Diepenbrock Farms of Lincolnville has a feedlot where calves are grown and fattened for sale to meat packers.
The cattle don’t have shade or cooling sprinklers.
“There’s not a lot we can do,” Gary Diepenbrock said. “The most critical thing we can do is to make sure that they have water.”
He said they are drinking three times as much water as they normally do. The feedlot is not stocked to capacity right now, so the cattle are divided among the available pens, giving them more drinking space at automatic waterers.
According to Diepenbrock, lighter cattle handle the heat better than the heavier cattle. The heaviest cattle are in pens that have two waterers each. The 80-gallon waterers are equipped with floats, keeping them automatically refilled.
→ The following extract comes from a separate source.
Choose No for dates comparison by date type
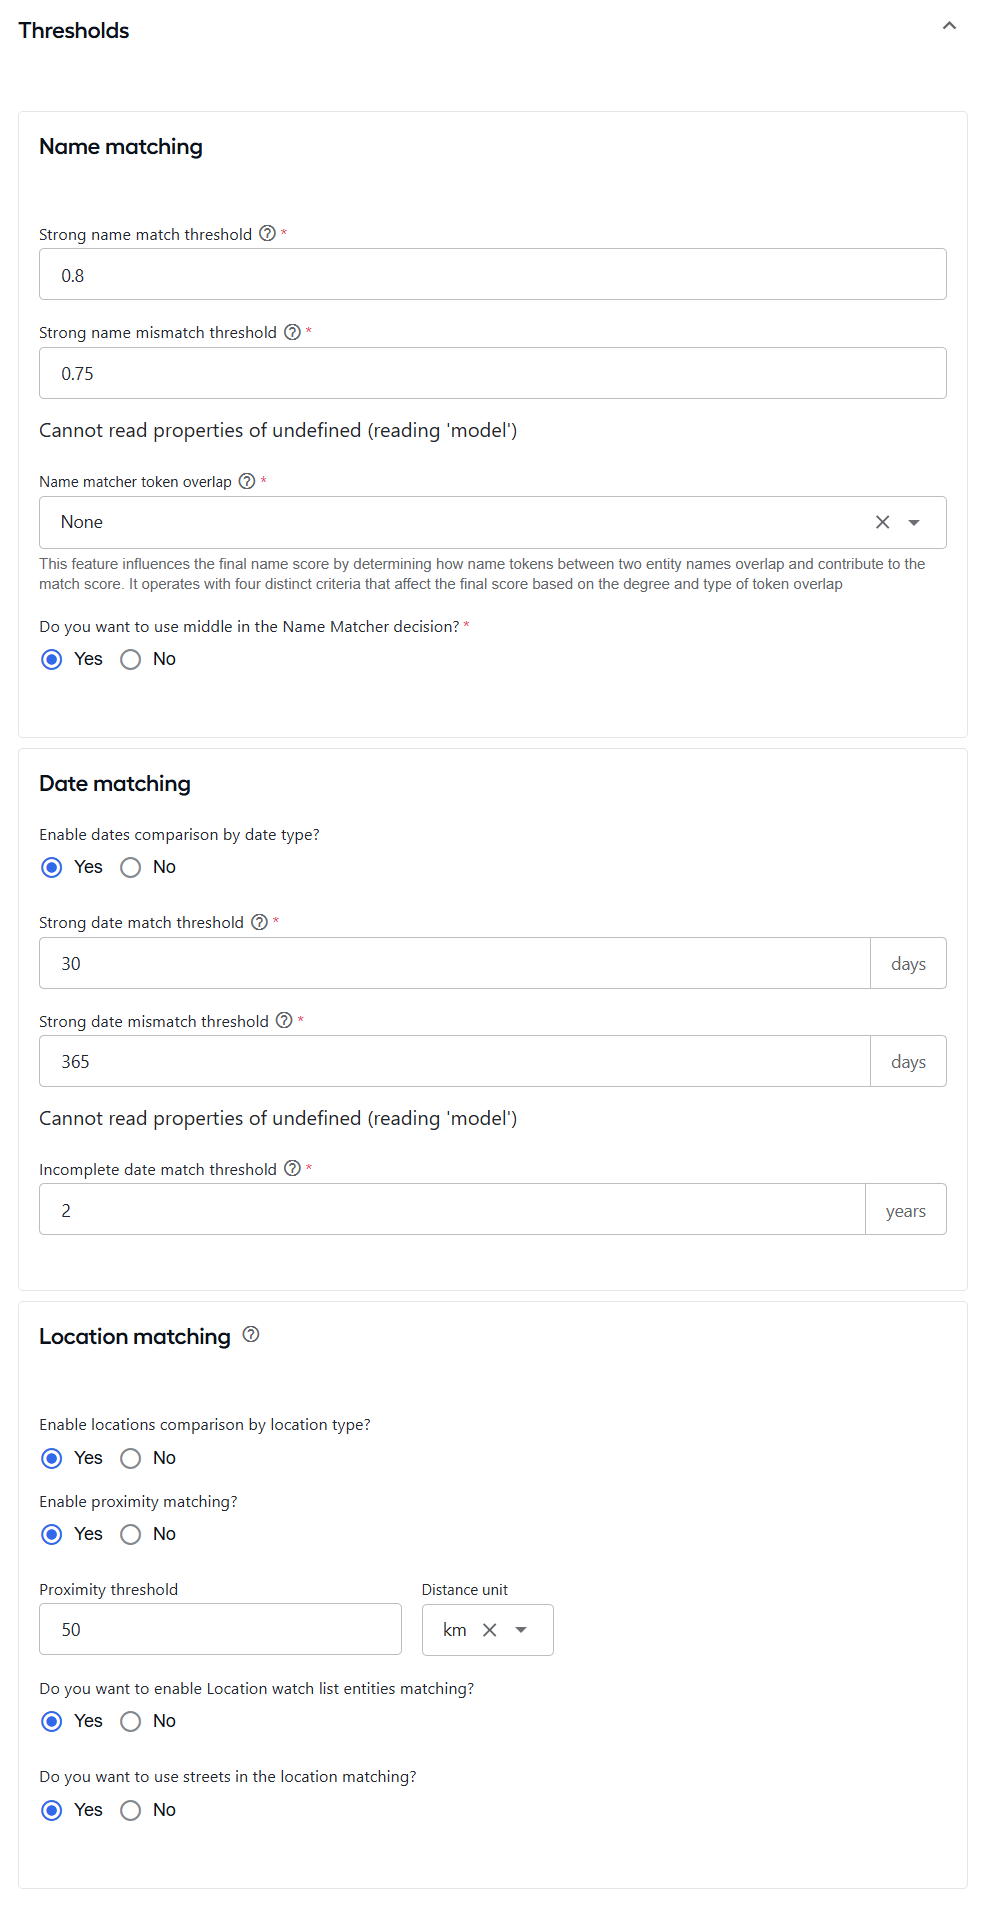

Each waterer can service 8 to 10 cattle at a time.
The feedlot is served by two interconnected wells. When the pressure gets low in one well, the other well automatically kicks on.
Diepenbrock said the cattle eat half as much as usual because of the heat, so they don’t gain as well. He has lost two calves so far from the heat.
“Considering the conditions, we’re getting along better than we expected,” he said.
Not many farmers in Marion County raise hogs anymore, but Dennis Klenda of Pilsen has persisted in doing so for more than 40 years. He doesn’t have modern facilities, so it requires extra effort to care for the animals in extreme heat.
“It’s a job,” he admitted. “It’s a challenge.”
He has 35 sows and 200 feeder pigs at various stages of growth. He waters down the sows that have litters three times a day. The pens that hold sows that are being bred are equipped with misters that keep concrete slabs wet. They operate intermittently throughout the day. The sows lay in the shade of open-fronted sheds and go out periodically to cool off and lie on the wet cement.
“They come out puffing,” Klenda said. “They know when to come out.”
The fat hogs are under a mister all day inside their sheds.
Klenda said his biggest problem is in the farrowing sheds. Mothers sometimes lay on their babies.
“When it’s so hot, they just don’t care,” he said.
Sometimes the piglets get scours from the wet straw.
Klenda turns them out into open pens after 10 days, but he was contemplating doing it sooner with the current three litters because of the heat.
Klenda grows his own milo for hog feed, but the harvest was short last year, and he is having to purchase grain at high prices.
With this year’s milo crop in question, he may be doing that for quite a while.
The one positive is that hog prices are high, too, and right now, Klenda said, he can cover the added expense.
Klenda also has a small cow herd. He said he has begun feeding hay because the grass is drying up.
Judging by all the ups and downs Klenda has experienced throughout the years, this is just another weather situation to cope with the best he can.
There is no relief in sight with 100-degree days expected to continue. Like Klenda said, it’s a challenge.